Regarding the Sept. 8 book review titled "The murky past of Pope Francis: Is he really so humble?": There are loads of things wrong with the allegations made against Pope Francis by Paul Vallely, author of the book "Pope Francis: Untying the Knots," and by Hugh O'Shaughnessy in his review of the book.

As Jorge Mario Bergoglio, former superior of Argentina's Jesuits, the Holy Father and his fellow Jesuits are accused by O'Shaughnessy of having "outrageously kept their silence over the 30,000 dead" who lost their lives in Argentina's "Dirty War." Rather than engaging in O'Shaughnessy's politically correct but ineffective idea of "speaking out," though, Bergoglio actually did something substantive — he worked behind the scenes helping people to flee the brutal military regime. This has been confirmed by Alicia Oliviera, an Argentine judge who says Bergoglio was highly critical of the regime, and by the very people who escaped with the future Pope's help.

Vallely's book appeals to the "evidence" of Horatio Verbitsky, who accuses the Holy Father of having been "passive in front of the crimes of the day." Verbitsky ought to know something about crimes; as a former member of a leftist Argentine Dirty War-era terrorist group, he participated in numerous attacks killing civilians; he's a free man today only because of statute-of-limitations laws. Verbitsky's credibility is thus questionable to say the least, as is Vallely's for citing him.

Numerous Argentine jurists and human-rights activists, including Nobel Prize-winner Adolfo Perez Esquivel, have declared Pope Francis innocent regarding the Dirty War.
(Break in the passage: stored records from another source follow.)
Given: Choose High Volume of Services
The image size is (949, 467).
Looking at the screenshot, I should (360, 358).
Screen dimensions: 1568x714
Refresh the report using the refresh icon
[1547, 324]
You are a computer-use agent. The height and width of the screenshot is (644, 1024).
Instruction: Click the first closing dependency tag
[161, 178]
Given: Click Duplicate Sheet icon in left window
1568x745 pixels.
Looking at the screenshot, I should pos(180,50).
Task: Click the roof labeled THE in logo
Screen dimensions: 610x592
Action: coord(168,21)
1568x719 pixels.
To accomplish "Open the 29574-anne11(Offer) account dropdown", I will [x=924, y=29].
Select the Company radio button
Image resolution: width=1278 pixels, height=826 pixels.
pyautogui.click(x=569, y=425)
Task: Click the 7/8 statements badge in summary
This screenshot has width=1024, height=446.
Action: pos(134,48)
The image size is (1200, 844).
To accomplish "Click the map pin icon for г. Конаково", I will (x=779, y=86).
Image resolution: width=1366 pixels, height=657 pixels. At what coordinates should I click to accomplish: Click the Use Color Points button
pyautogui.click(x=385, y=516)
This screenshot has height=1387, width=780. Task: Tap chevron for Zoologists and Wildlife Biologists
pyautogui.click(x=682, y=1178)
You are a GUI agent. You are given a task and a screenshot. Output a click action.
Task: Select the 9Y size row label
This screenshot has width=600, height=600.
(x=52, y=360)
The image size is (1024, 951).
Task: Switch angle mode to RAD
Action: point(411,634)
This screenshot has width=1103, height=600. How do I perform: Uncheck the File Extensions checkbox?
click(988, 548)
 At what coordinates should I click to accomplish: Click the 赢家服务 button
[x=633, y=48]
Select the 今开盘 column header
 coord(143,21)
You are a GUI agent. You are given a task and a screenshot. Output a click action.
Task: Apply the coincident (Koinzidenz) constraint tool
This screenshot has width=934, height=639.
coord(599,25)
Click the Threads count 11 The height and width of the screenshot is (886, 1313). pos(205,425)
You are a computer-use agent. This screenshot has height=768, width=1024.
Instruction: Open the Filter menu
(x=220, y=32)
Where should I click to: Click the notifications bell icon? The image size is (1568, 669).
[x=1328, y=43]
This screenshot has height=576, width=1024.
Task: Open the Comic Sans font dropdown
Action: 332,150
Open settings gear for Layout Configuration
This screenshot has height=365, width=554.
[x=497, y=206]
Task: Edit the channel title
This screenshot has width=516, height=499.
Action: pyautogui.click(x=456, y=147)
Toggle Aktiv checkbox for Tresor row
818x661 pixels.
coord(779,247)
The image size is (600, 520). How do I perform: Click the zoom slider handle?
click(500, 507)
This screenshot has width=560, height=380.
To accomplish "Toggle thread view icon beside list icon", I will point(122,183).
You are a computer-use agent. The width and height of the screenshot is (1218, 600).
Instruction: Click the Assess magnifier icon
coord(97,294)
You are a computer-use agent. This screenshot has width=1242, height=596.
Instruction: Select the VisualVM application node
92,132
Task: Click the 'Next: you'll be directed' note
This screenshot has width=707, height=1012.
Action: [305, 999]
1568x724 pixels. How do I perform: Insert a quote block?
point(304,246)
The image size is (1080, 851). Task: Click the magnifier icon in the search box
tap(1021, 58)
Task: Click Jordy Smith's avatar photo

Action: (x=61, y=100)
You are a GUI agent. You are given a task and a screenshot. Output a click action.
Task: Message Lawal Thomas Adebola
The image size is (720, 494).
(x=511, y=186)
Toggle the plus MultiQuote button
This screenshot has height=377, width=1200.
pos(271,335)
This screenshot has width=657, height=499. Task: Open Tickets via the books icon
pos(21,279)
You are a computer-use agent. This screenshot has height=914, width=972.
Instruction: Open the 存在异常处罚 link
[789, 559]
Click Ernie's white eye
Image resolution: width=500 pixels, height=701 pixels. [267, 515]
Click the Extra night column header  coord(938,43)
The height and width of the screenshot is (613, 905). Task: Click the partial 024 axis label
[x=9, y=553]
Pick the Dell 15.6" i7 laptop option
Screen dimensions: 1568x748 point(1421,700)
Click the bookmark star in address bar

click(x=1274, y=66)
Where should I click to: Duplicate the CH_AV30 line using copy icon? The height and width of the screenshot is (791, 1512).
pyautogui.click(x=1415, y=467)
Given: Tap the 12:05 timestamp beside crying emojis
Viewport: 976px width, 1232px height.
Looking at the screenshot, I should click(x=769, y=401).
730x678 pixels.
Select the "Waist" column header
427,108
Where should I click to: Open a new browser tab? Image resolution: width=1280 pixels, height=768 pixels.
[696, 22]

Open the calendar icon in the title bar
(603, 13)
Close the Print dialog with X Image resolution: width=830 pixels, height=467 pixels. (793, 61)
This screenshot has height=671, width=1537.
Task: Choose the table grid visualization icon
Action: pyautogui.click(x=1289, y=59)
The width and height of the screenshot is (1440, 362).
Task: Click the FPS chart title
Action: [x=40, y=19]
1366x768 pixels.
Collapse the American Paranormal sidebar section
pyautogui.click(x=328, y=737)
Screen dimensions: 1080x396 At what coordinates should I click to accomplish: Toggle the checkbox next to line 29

Literally within hours of his election to the papacy in March, Pope Francis was being connected to his home country's tragic past by people with ideological anti-Catholic agendas. The facts revealed these accusations to be "dead on arrival," and it's a shame that "journalists" like Vallely and O'Shaughnessy are now trying to resuscitate them.

ken foye

muroran, hokkaido

The opinions expressed in this letter to the editor are the writer's own and do not necessarily reflect the policies of The Japan Times.